И он смотрит в глаза Алексею Михайловичу очень прямо. Мол, если вам так уж хочется и дальше задавать вопросы, пожалуйста. Только не надо из-за деликатности уходить в сторону. Даже в сторону мню. Алексей Михайлович, очевидно, правильно понимает взгляд Леонида, потому что сразу же говорит:
— Уведет ее Виктор с нашего двора.
— Уведет, — подтверждает и Шагалов и опять перекусывает что-то своими белыми крепкими зубами. — Чего не увести: метр восемьдесят да и голова не дурней многих.
— Да, длинный парень, — кивает Алексей Михайлович и приглаживает седые короткие волосы.
— Высокий.
Как раз на этом слове Шагалову приходится ударить по проволоке молотком, распрямляя и сплющивая ее. И потом вообще, что за манера говорить вовсе не лестные вещи за спиной у человека. Но еще более некстати то, что Алексей Михайлович, кажется, склонен выражать ему, Леньке, свое сочувствие. Во всяком случае, глядя в том направлении, куда скрылась Нина с Виктором, Алексей Михайлович говорит:
— Ничего, и ты вырастешь.
— Когда? Мне уже восемнадцать стукнуло.
— Мужчины, случается, и в двадцать пять растут.
— Случается…
— Вот и ты…
Шагалов откладывает в сторону все: отвертку, плоскогубцы, спираль. Ну что ж, если так уж необходимо продолжить разговор, он возьмет инициативу в свои руки. Перегибаясь через стол и стараясь улыбаться как можно независимее, он говорит:
— А вы знаете, на кого сейчас похожи? Мы как раз проходили Горького «На дне». Там старичок есть один — Лука-утешитель. Всем ходит компрессы ставит: одному от водки, другому от любви, третьему от бедности…
Алексей Михайлович поднимает руки к лицу, проводит по нему, как будто ощупывая, и спрашивает:
— Я очень похож на старика?
Ленька смотрит, проверяя: морщинки вокруг глаз, которые одновременно кажутся и грустными и смешливыми, белесый от седины чубчик… Ленька говорит в сторону, небрежно:
— Я имею в виду не на старика — на утешителя.
— Какие утешения? Вырастешь. И отец у тебя крупный мужчина был. И мать не из маленьких.
— Отец вам по плечо был. А мать я каждый день вижу. Какая же она крупная?
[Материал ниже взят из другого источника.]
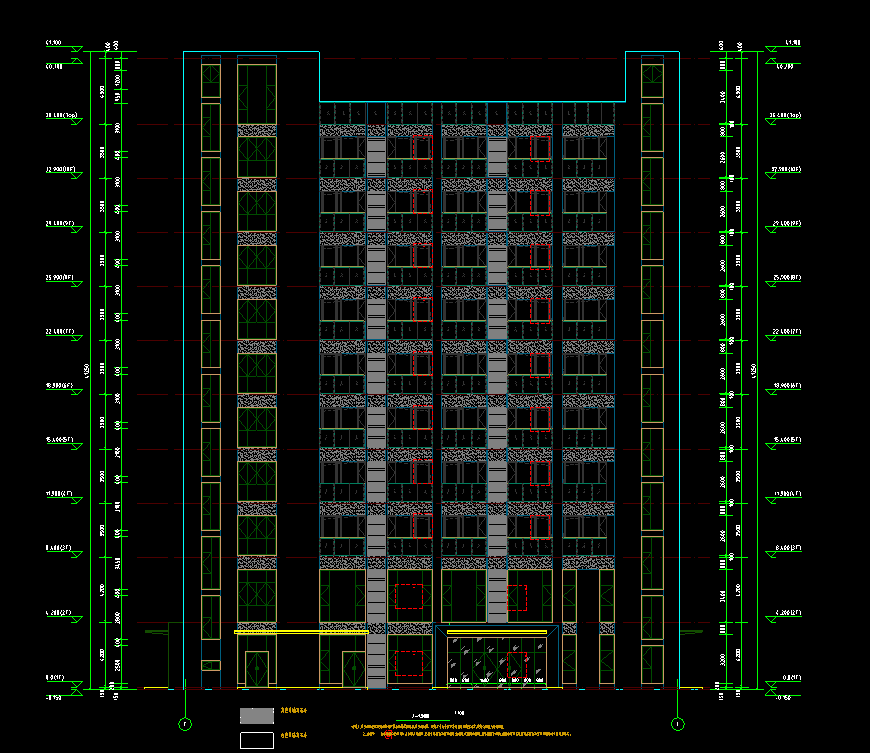Click the 0.0(1F) elevation marker on left
This screenshot has height=753, width=870.
[x=55, y=678]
— По плечо? Я и не заметил. Как же он тогда мог…
Ленька заранее знает, что последует дальше: как же тогда отец мог удрать из фашистского лагеря во время войны да еще вынести на себе товарища. Как же он, больной, с простреленной, незаживающей ногой, ходил в разведку в партизанском лесу. Как же…
Но Алексей Михайлович не перечисляет подробности, известные Леониду.
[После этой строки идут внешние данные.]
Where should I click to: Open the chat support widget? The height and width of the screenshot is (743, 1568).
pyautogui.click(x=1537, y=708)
Он молчит некоторое время, а потом говорит так, будто вместо молчания состоялся все-таки длинный разговор и надо только подвести черту:
— Вот так-то, дорогой. Так что сантиметры тут ни при чем, если дело идет об измерении мужского роста.
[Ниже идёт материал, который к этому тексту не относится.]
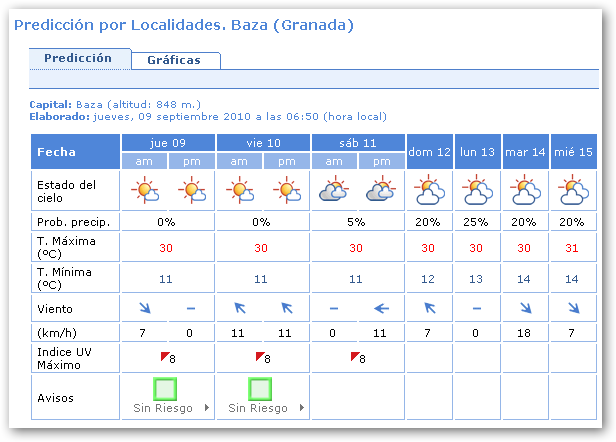The width and height of the screenshot is (616, 442).
Task: Click the sáb 11 date header
Action: click(359, 143)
Лицо у Алексея Михайловича становится грустным, и пальцами по столу он барабанит грустно. Совершенно ясно: хотел он Леньке напомнить об отце, да нечаянно копнул в своей памяти куда глубже, чем рассчитывал. И кто знает, что принесла ему его намять, но он сидит, будто прислушиваясь к ее шепоту. Пиджак сполз него с одного плеча, и под полосатой штапельной рубашкой выпукло выступает худая, но мощная ключица.
Так сидят они некоторое время. А сумерки все сгущаются, и вместе с тем в воздухе проступает зеленоватая легкая прозрачность. В домах открываются балконные двери, и матери пронзительно зовут ужинать своих Колек, Танечек, Аликов.
Алексей Михайлович спрашивает:
— Кому утюг штопаешь? Михайловне?
— Михайловне. Она меня супом кормит, когда мать в командировке. Колбасой и молоком я сам снабжаюсь, а супом — она.
— Вкусно суп варит?
— Быстро.
Так они сидят, роняя не очень важные слова, и каждый думает о своем. Алексей Михайлович, например, о том, что не все на свете складывается справедливо в этот весенний вечер. Звезды одна за другой ярко выплывают на светлое небо — это хорошо. Оглашенно орут лягушки, славя влажное тепло и запах мяты, — тоже хорошо. Где-то очень далеко поет скрипка. Не скрипка, разумеется, а всего-навсего репродуктор. Но расстояние, лягушки и звезды сделали свое дело: алюминиевый раструб на Комсомольской площади источает волшебство и магию. И все для этого паренька, для Ленчика Шагалова. Для того, чтоб он не чинил утюг, а тоже отправлялся к обрыву, целовался с девушкой и загадывал, что с ними обоями будет через десять лет.